Cristóbal Encinas Sánchez
Un amigo le preguntó a otro, que
tenía el raro oficio de porquero, que por qué siempre se jactaba de que sus
cerdos le hacían caso cuando les hablaba para que no se metieran en fincas
ajenas. Le respondió que estaban sembradas de hortalizas y para que no las
destrozasen los llamaba por su nombre. Simplemente lo decía por satisfacción
docente.
Reacio
el amigo a creerse estas bromas, que le parecían una tomadura de pelo, le
propuso que se echaran una apuesta. El porquero le respondió que no tenía
inconveniente en demostrárselo, lo que el otro aceptó de buen grado.
El
porquero le dijo que le preguntaría algo muy personal a uno de los cerdos y que
este le contestaría. Le aseguraba que lo entendería perfectamente. Y la
respuesta se la daría haciendo ligeros movimientos de su extremidad trasera
izquierda.
Comenzó
la prueba. El cuidador se acercó al cochino y con voz susurrante
le preguntó:
—¿Cuál
es la pata del porquero?
El
cerdo lo miró atento, pero no hizo ningún gesto especial con su extremidad, por
lo menos de momento.
—Te
lo diré de otra manera –le hizo un extraño ruido con la boca: tlo, tlo, tlo.
Se
acercó un poco más al cerdo, mostrándole la mano y haciéndole un gruñido que él
conocía bien: uhrrr, uhrrr... Acto seguido empezó a rascarle el lomo. Y al
cerdo, quieto, parecía gustarle. Siguió rascándole hacia la barriga hasta la
parte más baja. Continuó, suavemente, hasta que el marrano dio muestras de
querer tumbarse en el suelo. Se arrellanó, cómodamente, sobre su lado derecho.
El hombre le rascaba sin prisa alguna y el cerdo resoplaba, ostensiva y
placenteramente, de vez en cuando.

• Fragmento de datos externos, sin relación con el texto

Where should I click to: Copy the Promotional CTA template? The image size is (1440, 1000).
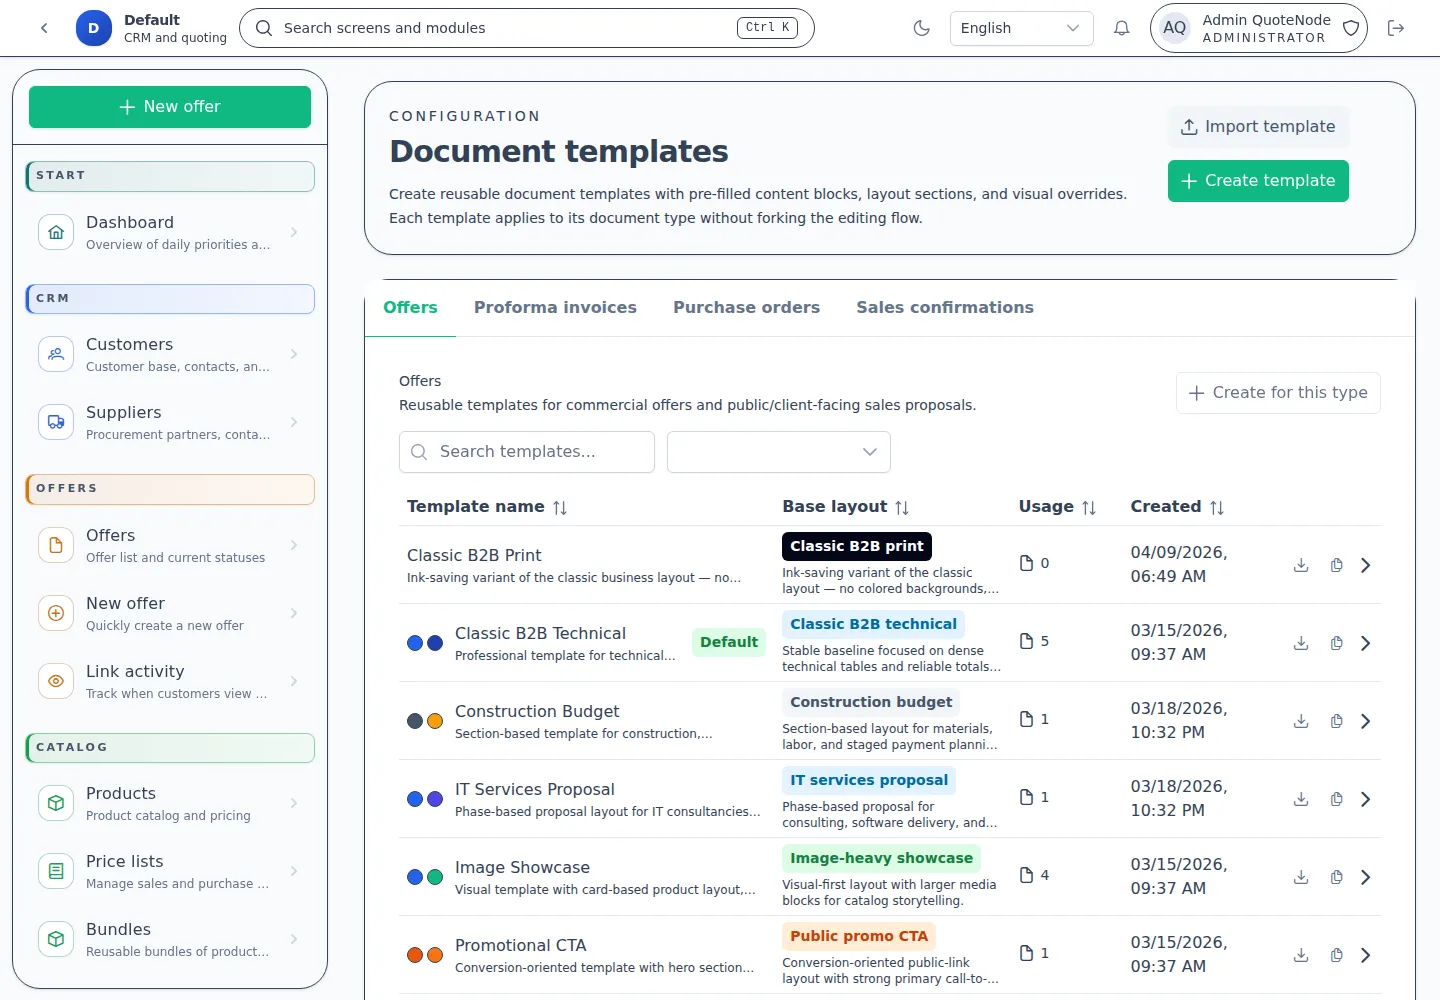coord(1336,955)
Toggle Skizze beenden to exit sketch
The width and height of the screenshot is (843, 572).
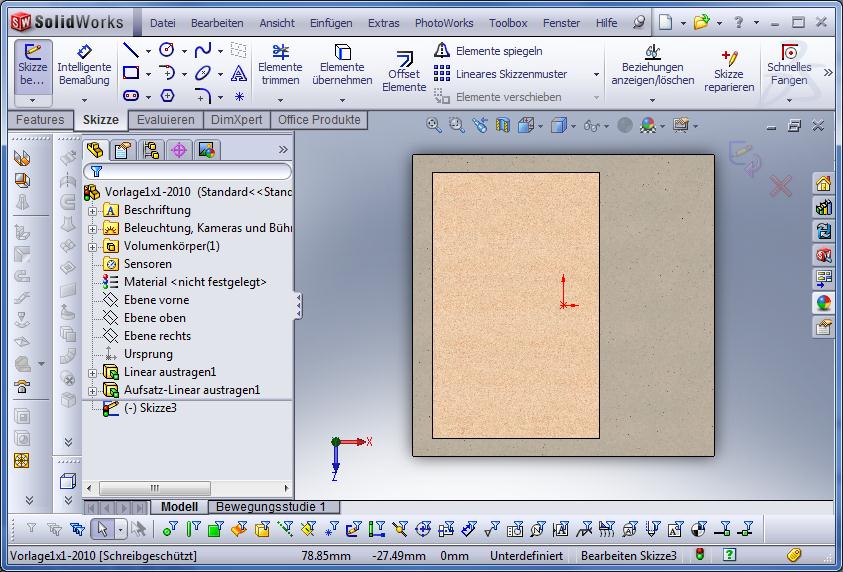click(x=32, y=66)
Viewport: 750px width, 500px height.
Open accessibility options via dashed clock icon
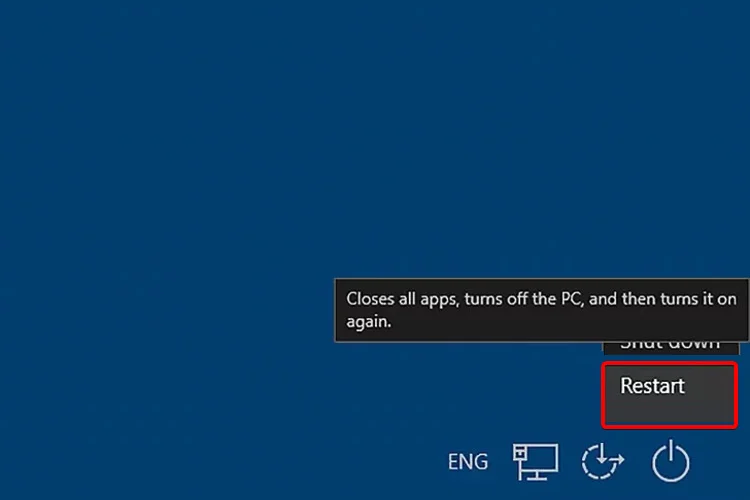pos(602,461)
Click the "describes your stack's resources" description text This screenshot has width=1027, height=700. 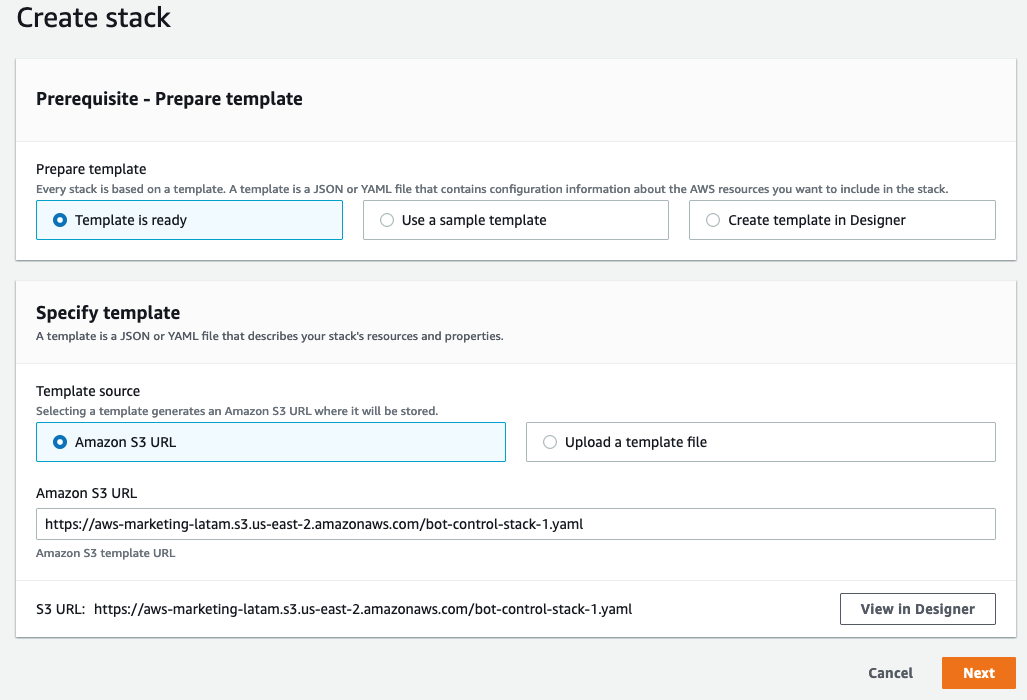point(269,336)
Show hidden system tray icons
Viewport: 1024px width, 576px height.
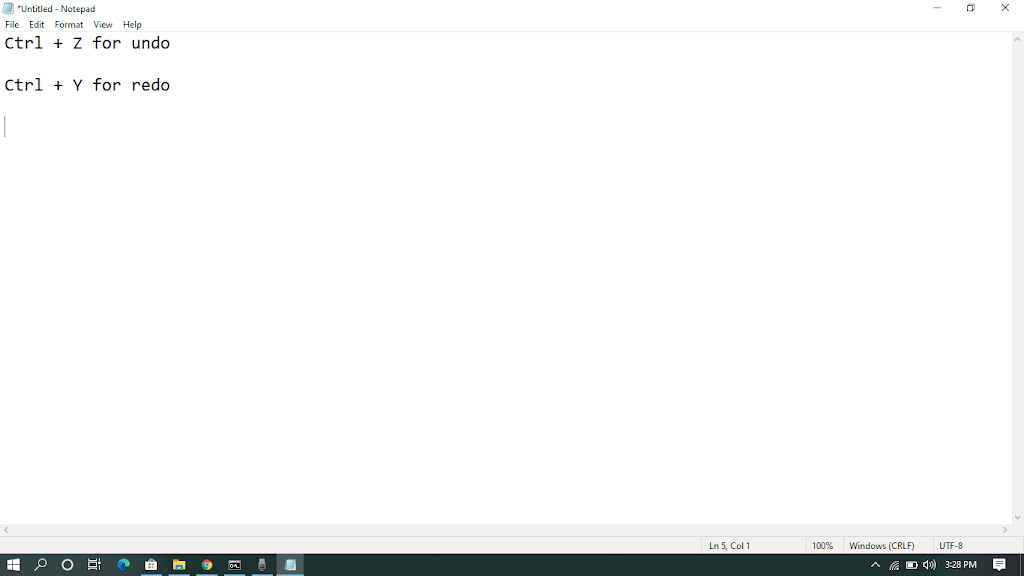(x=876, y=565)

Este rascar continuo se alargaba en un
ambiente de calma y al animal le producía una ligera somnolencia; le pasaba la
mano por la cabeza, la papada, el pecho, las nalgas.
Con
una voz pausada se disponía a hacerle la misma pregunta otra vez, sin dejar de
rascarle en el relajado pabellón de la oreja. Le habló como si lo hiciera a una
persona ávida de recibir sus palabras. Y en ese instante fue cuando le
introdujo el dedo índice en el oído y lo sacudió varias veces a la vez que le
decía:
—¿Cuál
es la pata del porquero?
Automáticamente,
como un resorte, el animal levantó su pata izquierda y con un movimiento
convulsivo la zarandeó varias veces queriéndole decir:
—“Esta
es la pata, esta es”.
Después
del tembleque, descansó el cerdo llevando su pata sobre la otra en reposo.
Con
clara notoriedad el porquero se dirigió a su amigo:
—¿Te
has dado cuenta, hombre, cómo responde a mi pregunta?
El
amigo se quedó un poco extrañado, pero se reía a carcajadas cuando insistió
otras dos veces más con la misma pregunta, y con tanto boato. El
animal estaba seguro y siguió dando la consabida respuesta.
El porquero,
que se había criado en el campo, sabía bien su oficio. Los cuidaba desde que
amanecía y los tenía bien alimentados. Atendía solícito si los cerdos se
aproximaban a las encinas, indicándole con ello que querían descorchar algunas bellotas dulces. Él las vareaba y a la vez
los llamaba para ver si se habían quedado satisfechos. Y en esas atenciones
estaba cuando adiestraba a los más despabilados en cosas que podían hacer gracia.
O por lo menos eso era lo que él decía.